# Bayesian DAG: conditional independencies test (varying intercept model) Rstan

Hi
I’m still fairly new to using R and stan. I am trying to build a varying intercept model to test the conditional independencies of a DAG.

The DAG in question:
dag ← dagitty ( “dag {
X → A → B
X → y → C → A → B
X → C → A → B
X → B
}” )
Then I use:

“impliedConditionalIndependencies(dag)”

B_||_ C | X, A

B_||_ Y | X, C

B_||_ Y | X, A

A_||_ Y | X, C

Now I have the conditional independencies of the DAG and I now have to test this in a varying/random intercept model. I am however as mentioned new to this and struggling to get started, can anyone point me in the right direction?

Are you interested in the causal effect of X on Y?

Yes!

Well, C is a collider so if you condition on that it will open up the path to Y from X, and you don’t want that I assume? A and B will not affect Y, as long as you don’t condition on C.

1 Like

I might have understood it wrong, but is not B the collider in this case?
As X → A → B

X → Y → C → A → B

X → C → A → B

X → B

Every point of the DAG ends up in B, but non goes out from B

Yes, B is also a collider, but it has no effect on Y, right?

yes, that is true, I should probably rephrase my question.
I have found the conditional independencies for the DAG as mentioned in the first post.
I now have to build a multilevel model with varying intercepts that tests these 4 conditional independencees.
I am unsure how to start building the model.

Build several models and look at how the estimate of X changes depending on how many predictors you bring in. Next, given your DAG reason about what this means.

2 Likes

That really helped! Thank you!

Hi again, I have not been able to build the model as I’m unsure how to start.
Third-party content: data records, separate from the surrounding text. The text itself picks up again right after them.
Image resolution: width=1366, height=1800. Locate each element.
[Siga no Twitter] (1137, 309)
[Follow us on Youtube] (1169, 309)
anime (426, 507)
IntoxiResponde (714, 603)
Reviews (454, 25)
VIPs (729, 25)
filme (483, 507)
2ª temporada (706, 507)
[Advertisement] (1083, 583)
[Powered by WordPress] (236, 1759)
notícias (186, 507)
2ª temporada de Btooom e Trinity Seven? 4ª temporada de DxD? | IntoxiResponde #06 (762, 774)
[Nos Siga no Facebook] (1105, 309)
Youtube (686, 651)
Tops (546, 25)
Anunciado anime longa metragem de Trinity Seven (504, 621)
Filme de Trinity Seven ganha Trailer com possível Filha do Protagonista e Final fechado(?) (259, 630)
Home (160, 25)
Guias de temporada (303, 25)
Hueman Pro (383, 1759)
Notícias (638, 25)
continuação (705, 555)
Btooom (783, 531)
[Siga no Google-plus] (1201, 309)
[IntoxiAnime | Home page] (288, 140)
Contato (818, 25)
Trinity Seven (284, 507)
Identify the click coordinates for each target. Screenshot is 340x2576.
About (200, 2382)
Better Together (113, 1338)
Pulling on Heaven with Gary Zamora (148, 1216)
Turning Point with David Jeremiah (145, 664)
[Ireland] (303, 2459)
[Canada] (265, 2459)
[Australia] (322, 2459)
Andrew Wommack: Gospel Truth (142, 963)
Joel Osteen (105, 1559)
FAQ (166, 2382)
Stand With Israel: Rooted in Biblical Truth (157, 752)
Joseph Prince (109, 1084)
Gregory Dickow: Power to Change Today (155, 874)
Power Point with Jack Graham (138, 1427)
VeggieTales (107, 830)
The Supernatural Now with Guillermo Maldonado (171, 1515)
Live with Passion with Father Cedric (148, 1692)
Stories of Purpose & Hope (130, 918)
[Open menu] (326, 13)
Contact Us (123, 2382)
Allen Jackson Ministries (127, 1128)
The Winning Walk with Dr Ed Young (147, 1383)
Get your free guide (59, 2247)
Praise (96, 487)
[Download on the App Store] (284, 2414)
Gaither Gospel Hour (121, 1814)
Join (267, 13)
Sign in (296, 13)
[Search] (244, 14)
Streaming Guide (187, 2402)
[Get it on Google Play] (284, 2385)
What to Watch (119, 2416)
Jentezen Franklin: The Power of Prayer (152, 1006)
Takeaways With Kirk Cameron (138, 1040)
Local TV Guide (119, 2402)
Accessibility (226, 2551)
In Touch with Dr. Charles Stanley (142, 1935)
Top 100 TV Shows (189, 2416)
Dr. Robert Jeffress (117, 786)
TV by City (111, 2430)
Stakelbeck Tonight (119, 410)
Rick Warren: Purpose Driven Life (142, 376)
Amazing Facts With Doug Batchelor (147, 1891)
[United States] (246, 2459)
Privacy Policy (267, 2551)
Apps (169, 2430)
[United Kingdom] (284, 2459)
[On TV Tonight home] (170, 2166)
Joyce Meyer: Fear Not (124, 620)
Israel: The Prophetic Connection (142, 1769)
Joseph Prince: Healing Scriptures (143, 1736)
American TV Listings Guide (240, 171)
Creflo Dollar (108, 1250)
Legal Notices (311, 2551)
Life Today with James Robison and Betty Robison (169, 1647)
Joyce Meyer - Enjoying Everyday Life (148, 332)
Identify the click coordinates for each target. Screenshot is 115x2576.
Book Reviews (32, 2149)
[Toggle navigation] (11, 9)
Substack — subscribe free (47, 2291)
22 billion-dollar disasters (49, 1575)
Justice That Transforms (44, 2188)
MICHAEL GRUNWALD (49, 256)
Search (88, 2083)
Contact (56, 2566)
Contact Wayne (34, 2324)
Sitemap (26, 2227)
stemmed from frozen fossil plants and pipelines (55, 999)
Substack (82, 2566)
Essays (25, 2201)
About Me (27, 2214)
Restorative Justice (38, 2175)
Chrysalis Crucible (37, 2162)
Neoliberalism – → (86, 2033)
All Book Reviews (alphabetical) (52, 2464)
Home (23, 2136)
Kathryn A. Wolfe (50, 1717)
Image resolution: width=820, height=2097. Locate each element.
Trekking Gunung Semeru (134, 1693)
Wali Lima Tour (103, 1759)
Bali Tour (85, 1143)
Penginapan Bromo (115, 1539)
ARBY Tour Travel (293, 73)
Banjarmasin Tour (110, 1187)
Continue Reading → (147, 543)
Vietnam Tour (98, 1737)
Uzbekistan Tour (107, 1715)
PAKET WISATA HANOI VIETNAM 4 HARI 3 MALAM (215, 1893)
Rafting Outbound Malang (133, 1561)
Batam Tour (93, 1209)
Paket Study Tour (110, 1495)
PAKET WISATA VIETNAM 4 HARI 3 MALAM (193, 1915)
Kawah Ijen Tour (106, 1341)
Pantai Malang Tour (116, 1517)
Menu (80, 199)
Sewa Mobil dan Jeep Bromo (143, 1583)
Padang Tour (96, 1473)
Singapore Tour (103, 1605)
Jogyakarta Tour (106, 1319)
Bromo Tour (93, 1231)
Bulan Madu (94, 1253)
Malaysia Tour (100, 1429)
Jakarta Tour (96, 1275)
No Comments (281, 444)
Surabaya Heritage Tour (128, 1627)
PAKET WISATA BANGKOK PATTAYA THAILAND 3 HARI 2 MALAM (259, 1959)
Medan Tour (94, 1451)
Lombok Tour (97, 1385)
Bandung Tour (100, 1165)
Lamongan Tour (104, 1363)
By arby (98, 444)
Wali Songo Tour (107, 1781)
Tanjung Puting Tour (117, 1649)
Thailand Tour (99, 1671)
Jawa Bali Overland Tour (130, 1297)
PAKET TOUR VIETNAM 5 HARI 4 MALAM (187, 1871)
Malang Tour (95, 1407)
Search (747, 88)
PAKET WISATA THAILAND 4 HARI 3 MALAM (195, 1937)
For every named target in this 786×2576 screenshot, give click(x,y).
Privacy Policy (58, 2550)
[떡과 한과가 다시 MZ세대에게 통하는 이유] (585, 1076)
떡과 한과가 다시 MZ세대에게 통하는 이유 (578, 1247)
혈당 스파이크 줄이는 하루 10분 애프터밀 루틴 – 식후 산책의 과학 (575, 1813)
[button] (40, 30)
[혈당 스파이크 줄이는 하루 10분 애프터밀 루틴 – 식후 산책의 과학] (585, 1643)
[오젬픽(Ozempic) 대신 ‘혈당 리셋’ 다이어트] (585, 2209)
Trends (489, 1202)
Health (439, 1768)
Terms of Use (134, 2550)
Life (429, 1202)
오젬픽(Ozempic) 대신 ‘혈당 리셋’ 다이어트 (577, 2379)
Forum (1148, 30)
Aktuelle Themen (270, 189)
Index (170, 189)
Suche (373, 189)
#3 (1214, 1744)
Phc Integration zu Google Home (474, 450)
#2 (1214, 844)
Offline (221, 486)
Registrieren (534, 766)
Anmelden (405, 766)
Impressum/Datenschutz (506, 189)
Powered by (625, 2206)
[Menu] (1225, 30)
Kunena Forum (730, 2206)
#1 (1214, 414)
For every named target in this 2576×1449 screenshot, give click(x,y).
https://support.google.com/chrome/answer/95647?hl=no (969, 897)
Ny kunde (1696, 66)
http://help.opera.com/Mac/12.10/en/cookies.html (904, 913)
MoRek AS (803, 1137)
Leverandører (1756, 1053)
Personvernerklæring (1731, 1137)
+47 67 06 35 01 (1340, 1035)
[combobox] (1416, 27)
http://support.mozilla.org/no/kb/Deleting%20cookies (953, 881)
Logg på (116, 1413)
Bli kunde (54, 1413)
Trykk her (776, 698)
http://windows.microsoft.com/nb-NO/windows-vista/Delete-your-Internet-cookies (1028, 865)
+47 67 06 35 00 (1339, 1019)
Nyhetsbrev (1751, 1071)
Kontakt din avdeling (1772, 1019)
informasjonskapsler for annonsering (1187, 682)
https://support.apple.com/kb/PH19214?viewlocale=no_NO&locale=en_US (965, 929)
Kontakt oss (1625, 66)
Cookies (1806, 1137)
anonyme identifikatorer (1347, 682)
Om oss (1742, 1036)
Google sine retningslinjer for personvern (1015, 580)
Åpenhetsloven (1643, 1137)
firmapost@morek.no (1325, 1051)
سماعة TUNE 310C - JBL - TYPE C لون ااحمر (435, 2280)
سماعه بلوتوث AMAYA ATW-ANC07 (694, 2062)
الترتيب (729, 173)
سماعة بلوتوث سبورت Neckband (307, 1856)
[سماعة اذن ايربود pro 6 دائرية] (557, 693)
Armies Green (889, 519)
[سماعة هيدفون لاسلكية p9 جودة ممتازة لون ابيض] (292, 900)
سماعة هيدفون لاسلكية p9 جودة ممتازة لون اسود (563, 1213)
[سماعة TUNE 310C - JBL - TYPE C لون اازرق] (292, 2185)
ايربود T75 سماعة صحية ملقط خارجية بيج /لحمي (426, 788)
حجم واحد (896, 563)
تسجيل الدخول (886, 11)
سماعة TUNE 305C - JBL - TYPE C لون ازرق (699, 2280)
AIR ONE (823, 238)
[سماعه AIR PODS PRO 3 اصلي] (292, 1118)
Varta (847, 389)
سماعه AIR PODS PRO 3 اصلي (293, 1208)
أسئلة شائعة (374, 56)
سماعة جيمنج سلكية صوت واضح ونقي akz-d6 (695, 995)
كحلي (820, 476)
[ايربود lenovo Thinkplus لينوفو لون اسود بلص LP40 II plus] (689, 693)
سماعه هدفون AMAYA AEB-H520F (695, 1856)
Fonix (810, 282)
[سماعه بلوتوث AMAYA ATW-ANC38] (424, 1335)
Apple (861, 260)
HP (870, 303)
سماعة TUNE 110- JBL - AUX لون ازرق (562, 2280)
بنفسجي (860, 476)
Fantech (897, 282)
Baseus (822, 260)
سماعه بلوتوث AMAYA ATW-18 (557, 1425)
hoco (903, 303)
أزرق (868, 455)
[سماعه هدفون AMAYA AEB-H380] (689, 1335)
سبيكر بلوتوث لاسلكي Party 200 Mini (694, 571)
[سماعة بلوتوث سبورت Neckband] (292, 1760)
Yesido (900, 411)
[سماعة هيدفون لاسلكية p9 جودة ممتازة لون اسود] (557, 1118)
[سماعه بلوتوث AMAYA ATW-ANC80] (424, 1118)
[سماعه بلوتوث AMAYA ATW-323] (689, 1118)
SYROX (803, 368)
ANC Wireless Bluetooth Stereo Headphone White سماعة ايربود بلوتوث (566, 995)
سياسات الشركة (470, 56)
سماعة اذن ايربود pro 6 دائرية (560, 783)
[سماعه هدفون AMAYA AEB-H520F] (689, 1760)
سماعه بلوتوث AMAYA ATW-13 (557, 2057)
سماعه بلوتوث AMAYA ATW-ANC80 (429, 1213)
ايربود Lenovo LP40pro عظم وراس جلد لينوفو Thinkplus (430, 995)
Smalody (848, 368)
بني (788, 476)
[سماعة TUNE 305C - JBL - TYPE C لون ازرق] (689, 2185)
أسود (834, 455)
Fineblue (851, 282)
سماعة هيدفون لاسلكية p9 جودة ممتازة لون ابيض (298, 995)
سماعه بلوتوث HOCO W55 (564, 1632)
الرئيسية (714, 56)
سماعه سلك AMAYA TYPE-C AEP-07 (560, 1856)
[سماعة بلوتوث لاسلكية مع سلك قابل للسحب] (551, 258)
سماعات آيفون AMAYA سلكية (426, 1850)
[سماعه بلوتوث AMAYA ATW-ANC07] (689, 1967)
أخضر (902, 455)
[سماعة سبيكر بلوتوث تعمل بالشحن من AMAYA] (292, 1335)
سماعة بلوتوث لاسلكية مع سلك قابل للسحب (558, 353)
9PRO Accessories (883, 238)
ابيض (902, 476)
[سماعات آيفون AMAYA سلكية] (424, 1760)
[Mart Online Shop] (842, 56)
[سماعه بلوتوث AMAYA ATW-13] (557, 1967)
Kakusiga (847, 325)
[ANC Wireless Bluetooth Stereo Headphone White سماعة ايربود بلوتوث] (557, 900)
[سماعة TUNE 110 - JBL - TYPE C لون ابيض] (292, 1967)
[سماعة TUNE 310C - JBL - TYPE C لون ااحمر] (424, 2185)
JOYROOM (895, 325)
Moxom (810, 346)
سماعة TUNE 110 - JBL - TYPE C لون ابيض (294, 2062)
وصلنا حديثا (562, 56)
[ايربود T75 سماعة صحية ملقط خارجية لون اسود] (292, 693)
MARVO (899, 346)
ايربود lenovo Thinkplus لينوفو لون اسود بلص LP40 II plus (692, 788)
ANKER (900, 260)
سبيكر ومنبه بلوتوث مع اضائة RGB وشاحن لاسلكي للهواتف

I’ve tried this as a start, but I don’t believe it’s correct.

``````DAG <- lmer(formula = x ~ 1 + y + (1 | x),
data = df,
REML = FALSE)
summary(M2)
``````

It can depend on what type of data y and x is? And, isn’t y the outcome, i.e., `y ~ 1 + x`

I would estimate separate models for different implied conditional independencies . If you want to test the implied conditional independence (B \perp\!\!\!\perp C) | X,A , you can estimate the model

`B ~ C + X + A` and check if the coefficient for C is (close to) zero.

There are, however, complicating factors:

• the relationship of C and B does not need to be linear (e.g. a spline model could help to check if there is a non-linear association between B and C)
• one has to determine the region of practical equivalence with zero (ROPE), i.e. decide how close to zero the conditional dependence has to be to be considered zero (as N increases, credible intervals become smaller and it becomes more likely that they to not overlap with zero just due to chance. Related, as N decreases, credible intervals get larger and the chance that they do overlap with zero gets larger, even if B and C are conditionally dependent)
• alternative to a ROPE approach, one could use a model comparison approach (based on loo-CV), i.e. compare if the model `B ~ X + A` predicts that data equally well as the model `B ~ C + X + A`. If the latter model has a better loo-CV value (which comes with standard errors) then the data do not support the conditional independence assumption.